The Grampians Health amalgamation that has occurred, which my colleague Emma Kealy has spoken out on a number of times, is a failure; it is actually a failure. It is one of the worst performing health services in the state. They had people that were delivering a service to their local area in Horsham working in the laundry and linen department. There will be 20 jobs lost there – 20 jobs lost in Horsham as a result of the amalgamation of these services. Disgracefully, these people were travelling 2000 kilometres a week to do their job in Ballarat because the service had been closed down in Horsham, and this heartless, cruel government on Valentine’s Day told them their jobs were gone. So they have got no jobs – gone. These people depend on their jobs in these areas, and this is what we have been concerned about – the loss of jobs that will have an impact on the amenity of towns and regional centres and their ability to be a sustainable entity.
We have seen it, Ms Bath, with the shutdown in Gippsland of the forestry industry and the impact on those local jobs – the diminishment. This is something that Labor just do not understand. They actually do not care about regional Victoria – it is so obvious, but it is so heartbreaking.
As somebody who grew up in regional Victoria, 4½ hours from Melbourne, I understand the importance of primary health care. I understand the importance of having access to services that can assist you in a time of need. No-one in country Victoria expects large hospitals to be operating and that therefore they will be treated immediately. They understand they have to travel to Melbourne to get proper treatment and services and care and management in some instances, and that is why we do have world-class health services like Peter MacCallum and our trauma centres at the Alfred and the like. Everybody understands that, but they know you cannot get basic services like maternity services and you cannot get support to travel to get your dialysis – life-saving treatments, because if you do not have dialysis you die – and this cruel government has cut the funding for these support services. This is what I am talking about when I am talking about the delivery of care. It is not just a hospital and what is going on, it is actually what happens inside the hospital, like the dialysis treatment or like maternity services.
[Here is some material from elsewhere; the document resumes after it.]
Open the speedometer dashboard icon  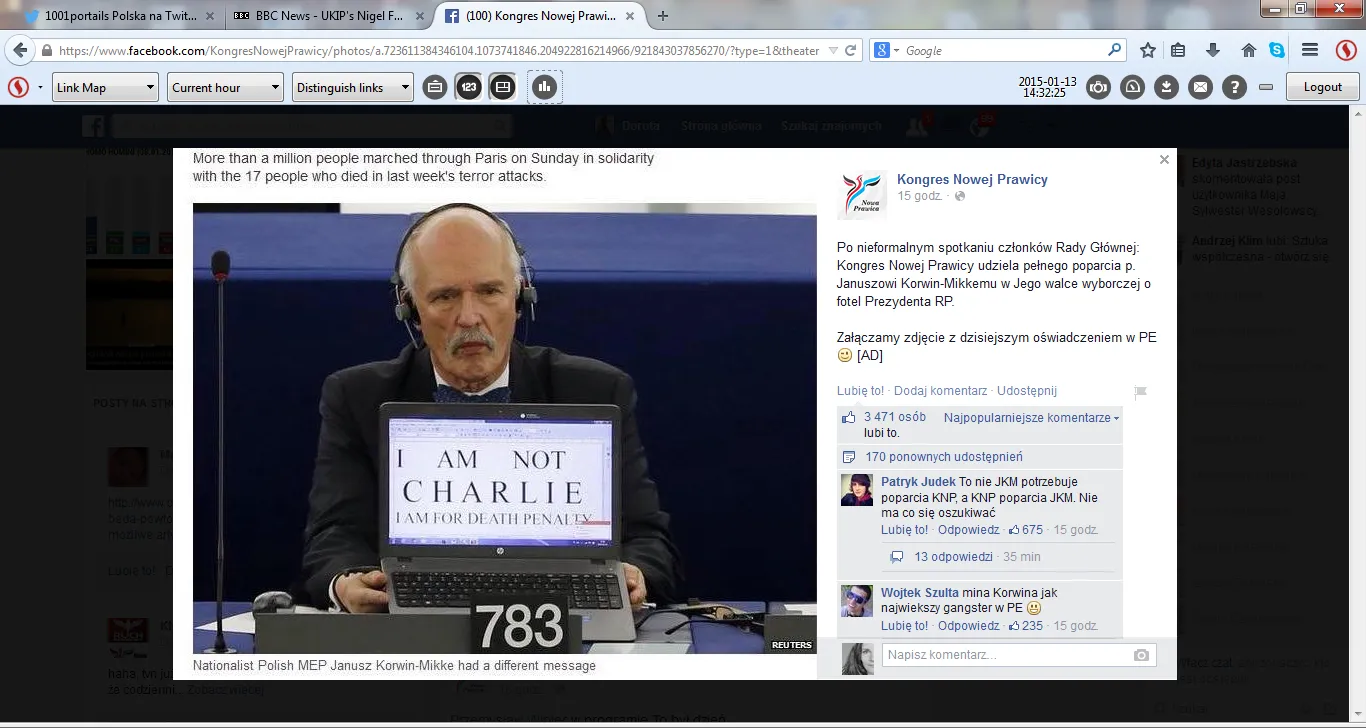(x=1132, y=87)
I have asked the minister around VPTAS, the Victorian patient transport assistance scheme. In April last year she promised me it was back on track and that people were getting their payments done when they needed to have that support if they were travelling from regional Victoria to metropolitan Melbourne for treatment. For cancer treatments they have to stay overnight. It is a huge cost that they have got to find, and that program is there to support regional Victorians that do not have the luxury that metropolitan residents have, who can access health services far more easily. That has not been fixed. I was told by one of my colleagues today that their constituents are still waiting up to 20 weeks for payments. Nothing has been fixed. This government promises the world and delivers very little. Their words mean nothing; their words are actually cheap, because – (Time expired)
Business interrupted pursuant to sessional orders.